● TASK REQUIREMENTS
Reproduce every line of the listing below without any change.

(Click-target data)

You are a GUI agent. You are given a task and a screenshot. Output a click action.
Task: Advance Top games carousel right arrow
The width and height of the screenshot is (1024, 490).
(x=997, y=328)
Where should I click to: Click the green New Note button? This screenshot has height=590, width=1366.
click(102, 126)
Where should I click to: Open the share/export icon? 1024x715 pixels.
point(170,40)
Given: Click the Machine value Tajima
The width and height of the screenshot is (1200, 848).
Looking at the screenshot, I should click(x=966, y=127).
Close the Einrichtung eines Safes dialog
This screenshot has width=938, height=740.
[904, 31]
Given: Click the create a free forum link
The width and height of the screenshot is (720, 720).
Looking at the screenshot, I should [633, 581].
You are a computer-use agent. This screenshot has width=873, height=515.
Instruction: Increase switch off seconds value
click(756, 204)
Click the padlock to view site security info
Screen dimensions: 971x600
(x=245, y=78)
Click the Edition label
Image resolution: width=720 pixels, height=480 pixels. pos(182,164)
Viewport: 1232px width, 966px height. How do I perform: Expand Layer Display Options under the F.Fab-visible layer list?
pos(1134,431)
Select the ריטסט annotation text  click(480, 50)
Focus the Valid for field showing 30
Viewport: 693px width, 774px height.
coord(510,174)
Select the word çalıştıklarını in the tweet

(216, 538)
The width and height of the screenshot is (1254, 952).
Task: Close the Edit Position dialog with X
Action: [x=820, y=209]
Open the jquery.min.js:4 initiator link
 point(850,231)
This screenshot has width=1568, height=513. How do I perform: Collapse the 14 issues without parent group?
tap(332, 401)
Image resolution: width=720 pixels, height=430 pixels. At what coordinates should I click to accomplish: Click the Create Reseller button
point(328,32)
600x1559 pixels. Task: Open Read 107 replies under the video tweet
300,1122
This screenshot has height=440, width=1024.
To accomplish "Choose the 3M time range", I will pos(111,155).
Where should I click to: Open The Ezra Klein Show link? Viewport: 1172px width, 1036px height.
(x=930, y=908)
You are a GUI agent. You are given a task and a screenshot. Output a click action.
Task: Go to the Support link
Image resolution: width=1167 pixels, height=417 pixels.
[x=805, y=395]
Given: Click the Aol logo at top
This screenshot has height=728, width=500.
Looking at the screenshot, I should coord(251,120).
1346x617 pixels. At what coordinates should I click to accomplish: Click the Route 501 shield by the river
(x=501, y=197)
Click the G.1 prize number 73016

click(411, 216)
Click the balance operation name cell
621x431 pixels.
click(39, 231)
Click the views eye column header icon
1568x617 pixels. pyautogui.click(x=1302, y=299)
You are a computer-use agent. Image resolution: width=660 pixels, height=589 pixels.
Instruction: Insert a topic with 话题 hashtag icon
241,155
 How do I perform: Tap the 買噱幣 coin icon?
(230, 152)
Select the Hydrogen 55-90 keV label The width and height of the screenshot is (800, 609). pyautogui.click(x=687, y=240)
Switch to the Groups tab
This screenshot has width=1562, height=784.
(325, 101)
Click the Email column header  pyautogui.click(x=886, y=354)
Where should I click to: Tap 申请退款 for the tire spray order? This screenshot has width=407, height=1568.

● ANSWER TO THIS EXERCISE
You are a GUI agent. You are given a task and a screenshot. Output a click action.
Task: Advance Top games carousel right arrow
The width and height of the screenshot is (1024, 490).
(x=997, y=328)
Where should I click to: Click the green New Note button? This screenshot has height=590, width=1366.
click(102, 126)
Where should I click to: Open the share/export icon? 1024x715 pixels.
point(170,40)
Given: Click the Machine value Tajima
The width and height of the screenshot is (1200, 848).
Looking at the screenshot, I should click(x=966, y=127).
Close the Einrichtung eines Safes dialog
This screenshot has width=938, height=740.
[904, 31]
Given: Click the create a free forum link
The width and height of the screenshot is (720, 720).
Looking at the screenshot, I should [633, 581].
You are a computer-use agent. This screenshot has width=873, height=515.
Instruction: Increase switch off seconds value
click(756, 204)
Click the padlock to view site security info
Screen dimensions: 971x600
(x=245, y=78)
Click the Edition label
Image resolution: width=720 pixels, height=480 pixels. pos(182,164)
Viewport: 1232px width, 966px height. How do I perform: Expand Layer Display Options under the F.Fab-visible layer list?
pos(1134,431)
Select the ריטסט annotation text  click(480, 50)
Focus the Valid for field showing 30
Viewport: 693px width, 774px height.
coord(510,174)
Select the word çalıştıklarını in the tweet

(216, 538)
The width and height of the screenshot is (1254, 952).
Task: Close the Edit Position dialog with X
Action: [x=820, y=209]
Open the jquery.min.js:4 initiator link
 point(850,231)
This screenshot has width=1568, height=513. How do I perform: Collapse the 14 issues without parent group?
tap(332, 401)
Image resolution: width=720 pixels, height=430 pixels. At what coordinates should I click to accomplish: Click the Create Reseller button
point(328,32)
600x1559 pixels. Task: Open Read 107 replies under the video tweet
300,1122
This screenshot has height=440, width=1024.
To accomplish "Choose the 3M time range", I will pos(111,155).
Where should I click to: Open The Ezra Klein Show link? Viewport: 1172px width, 1036px height.
(x=930, y=908)
You are a GUI agent. You are given a task and a screenshot. Output a click action.
Task: Go to the Support link
Image resolution: width=1167 pixels, height=417 pixels.
[x=805, y=395]
Given: Click the Aol logo at top
This screenshot has height=728, width=500.
Looking at the screenshot, I should coord(251,120).
1346x617 pixels. At what coordinates should I click to accomplish: Click the Route 501 shield by the river
(x=501, y=197)
Click the G.1 prize number 73016

click(411, 216)
Click the balance operation name cell
621x431 pixels.
click(39, 231)
Click the views eye column header icon
1568x617 pixels. pyautogui.click(x=1302, y=299)
You are a computer-use agent. Image resolution: width=660 pixels, height=589 pixels.
Instruction: Insert a topic with 话题 hashtag icon
241,155
 How do I perform: Tap the 買噱幣 coin icon?
(230, 152)
Select the Hydrogen 55-90 keV label The width and height of the screenshot is (800, 609). pyautogui.click(x=687, y=240)
Switch to the Groups tab
This screenshot has width=1562, height=784.
(325, 101)
Click the Email column header  pyautogui.click(x=886, y=354)
Where should I click to: Tap 申请退款 for the tire spray order? This screenshot has width=407, height=1568.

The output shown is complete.